Experience shows that a industrial thermal energy system with more than five streams to be heated or cooled becomes complex, posing a challenge to find the best possible configuration to link material streams energetically and still achieve the lowest annual total costs. The Pinch Method applied in this case, allowing for the rapid identification of a sound and economically viable heat exchanger system, upon which more detailed simulations or planning can be based.

For thermal energy systems with large waste heat streams intended for internal or external use, a Pinch Analysis should be conducted. Based on the characteristics of the Composite Curves and the Grand Composite Curve, it can be determined how much waste heat can be used internally and how much can effectively be supplied as true waste heat. In principle, process-integrated heat recovery is preferable to waste heat recovery.

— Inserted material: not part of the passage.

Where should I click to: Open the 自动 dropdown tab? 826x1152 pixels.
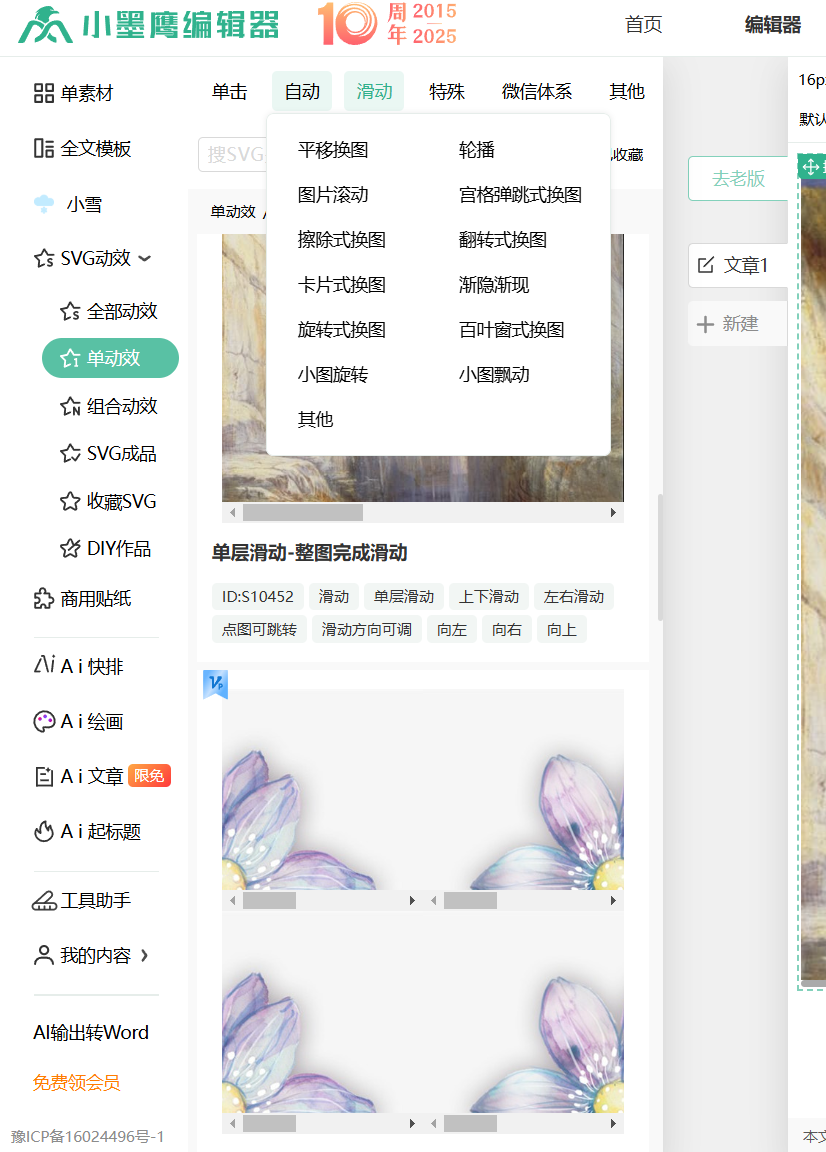click(x=302, y=92)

Existing systems can be evaluated using a systematic approach, and adjustments made if feasible. For example, heat exchangers for heat recovery are often not placed correctly within the overall system, leading to increased heating and cooling demands, or heat pumps are incorrectly integrated acting essentially as electric heaters. In addition, waste heat could be input into a district heating network when it be could more sensibly utilized for heat recovery within the process itself.

The Pinch Analysis offers the opportunity to develop energy strategies. Measures derived from the Pinch Analysis can be directly used to develop roadmaps for decarbonization or for the Science Based Targets Initiative (SBTi). The Pinch Analysis makes it evident whether a system is suitable for the use of renewable systems and how these energy sources should be integrated.

In the case of discontinuous systems, it is often not immediately apparent that these systems have greater energy-saving potential. Similar to the Pinch Analysis for continuous systems, energy-saving potentials can be determined for discontinuous systems. In this case, it mainly involves potentials for indirect heat recovery through thermal energy storage. The Pinch Method provides important guidance for the hydraulic integration of storage, dimensioning, and determining optimal storage temperatures.